O episódio elevou novamente as preocupações sobre a estabilidade do acordo e alimentou as críticas do governo iraniano em relação à atuação de Washington e Tel Aviv.

Estados Unidos contestam fechamento da rota marítima

Apesar das declarações iranianas, o vice-presidente dos Estados Unidos, JD Vance, afirmou neste sábado (20) que não há indícios concretos de que o país tenha iniciado o bloqueio da passagem marítima.

Durante entrevista coletiva, Vance declarou que as autoridades americanas não identificaram evidências que confirmem o fechamento do corredor estratégico.

Por que o Estreito de Ormuz é tão importante?

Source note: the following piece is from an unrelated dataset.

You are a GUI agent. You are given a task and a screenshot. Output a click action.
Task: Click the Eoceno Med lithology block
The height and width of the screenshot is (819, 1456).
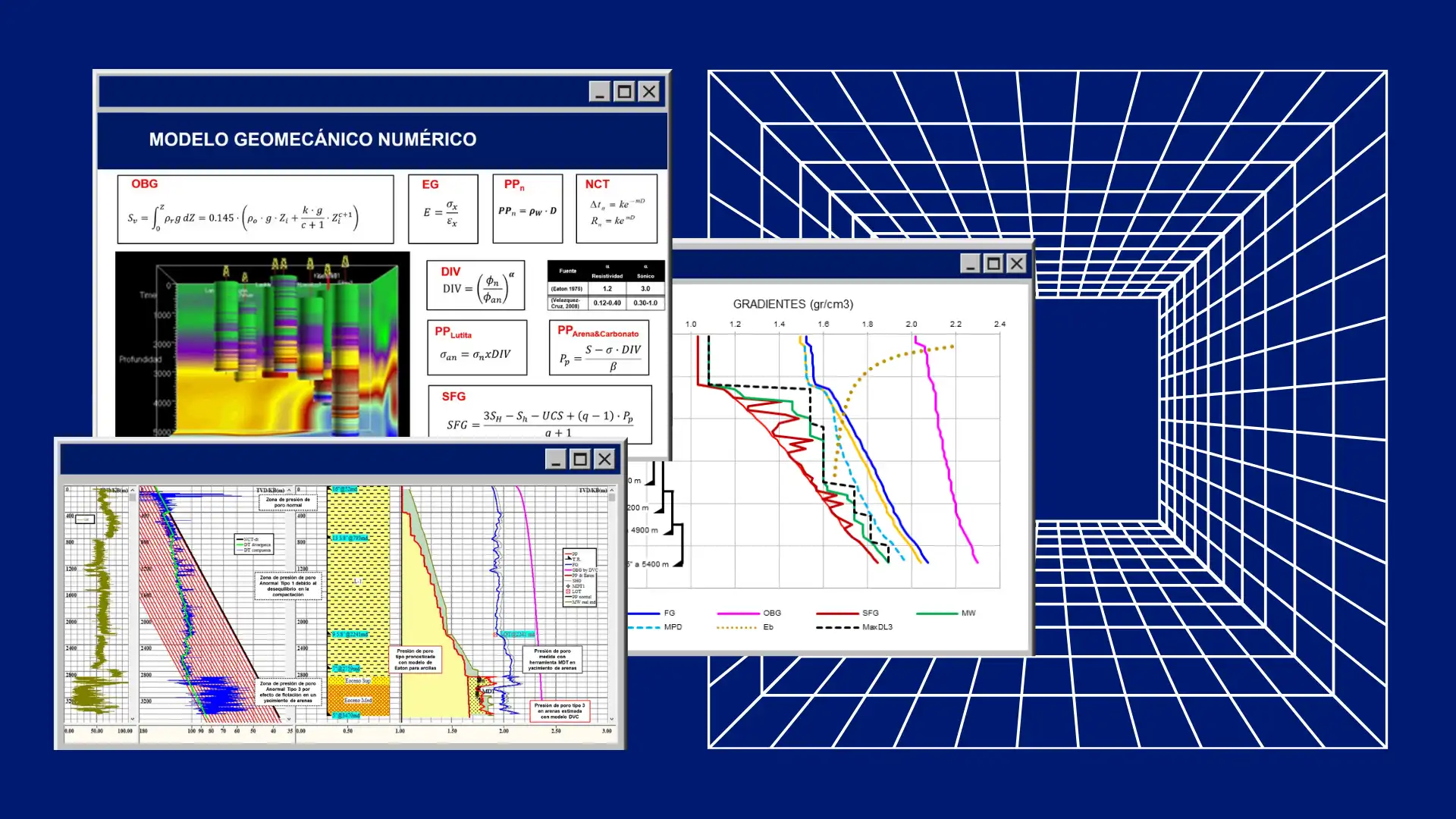coord(358,700)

O Estreito de Ormuz é considerado um dos pontos mais sensíveis do comércio global de energia. Localizado entre o Irã, os Emirados Árabes Unidos e Omã, o canal concentra aproximadamente 20% de todo o petróleo e do gás natural liquefeito (GNL) negociados internacionalmente.

No início deste ano, após ataques realizados por Estados Unidos e Israel contra alvos iranianos, o tráfego na região chegou a ser interrompido, provocando forte impacto nos mercados e uma rápida alta nos preços do petróleo.

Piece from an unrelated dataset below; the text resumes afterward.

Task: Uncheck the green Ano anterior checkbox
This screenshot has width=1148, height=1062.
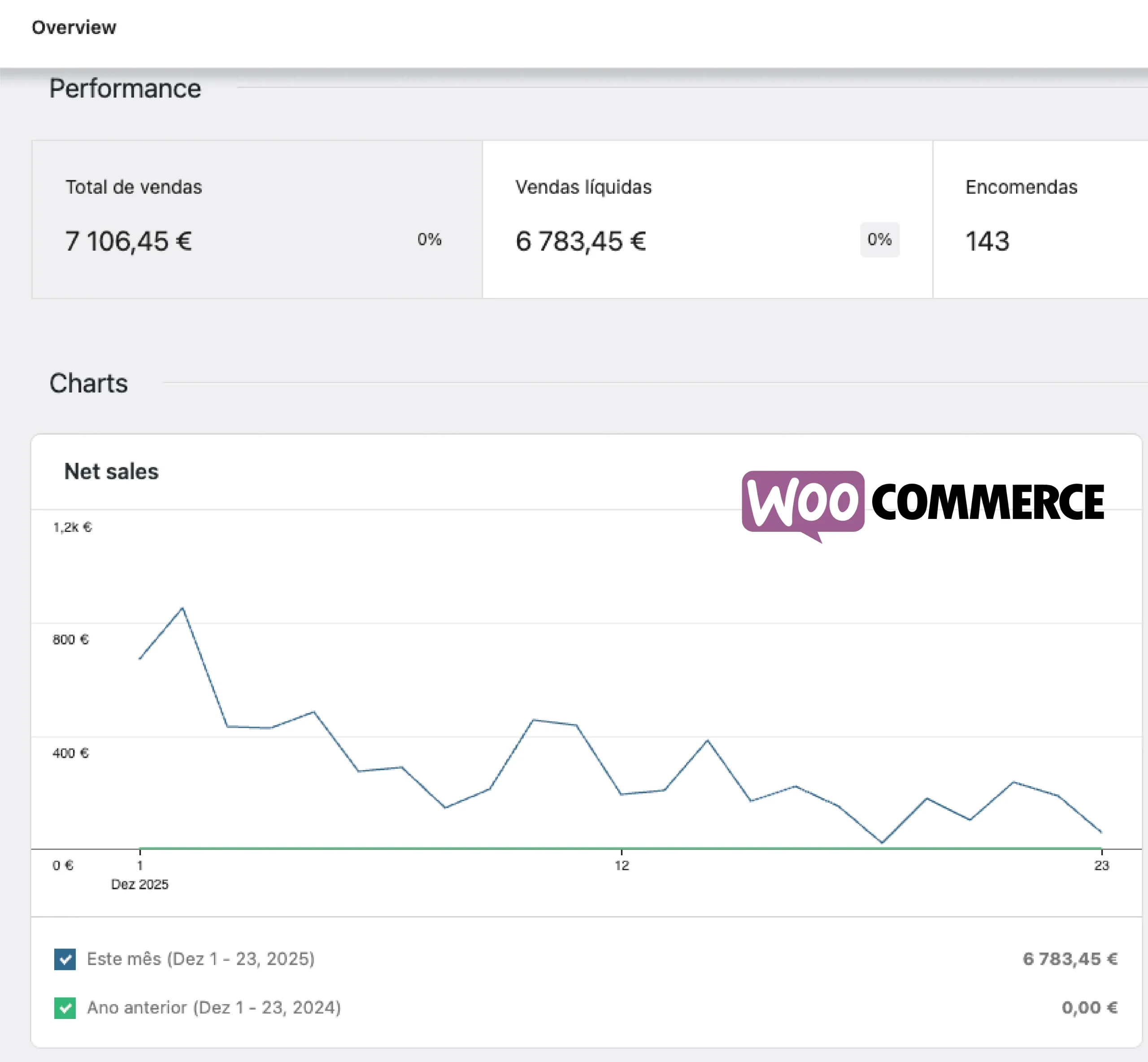Action: point(65,1008)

Pressão internacional se volta para Donald Trump

Para o correspondente da BBC em Israel, Jon Donnison, os sinais de desgaste do acordo já eram visíveis desde sua assinatura.

Segundo a análise, a reabertura parcial do Estreito de Ormuz representava uma das principais conquistas do entendimento diplomático e era considerada fundamental para evitar uma crise econômica de alcance global.

Com a nova escalada de tensão, a atenção internacional se concentra agora na capacidade do presidente Donald Trump de influenciar Israel a reduzir suas operações militares no Líbano e preservar o acordo firmado recentemente.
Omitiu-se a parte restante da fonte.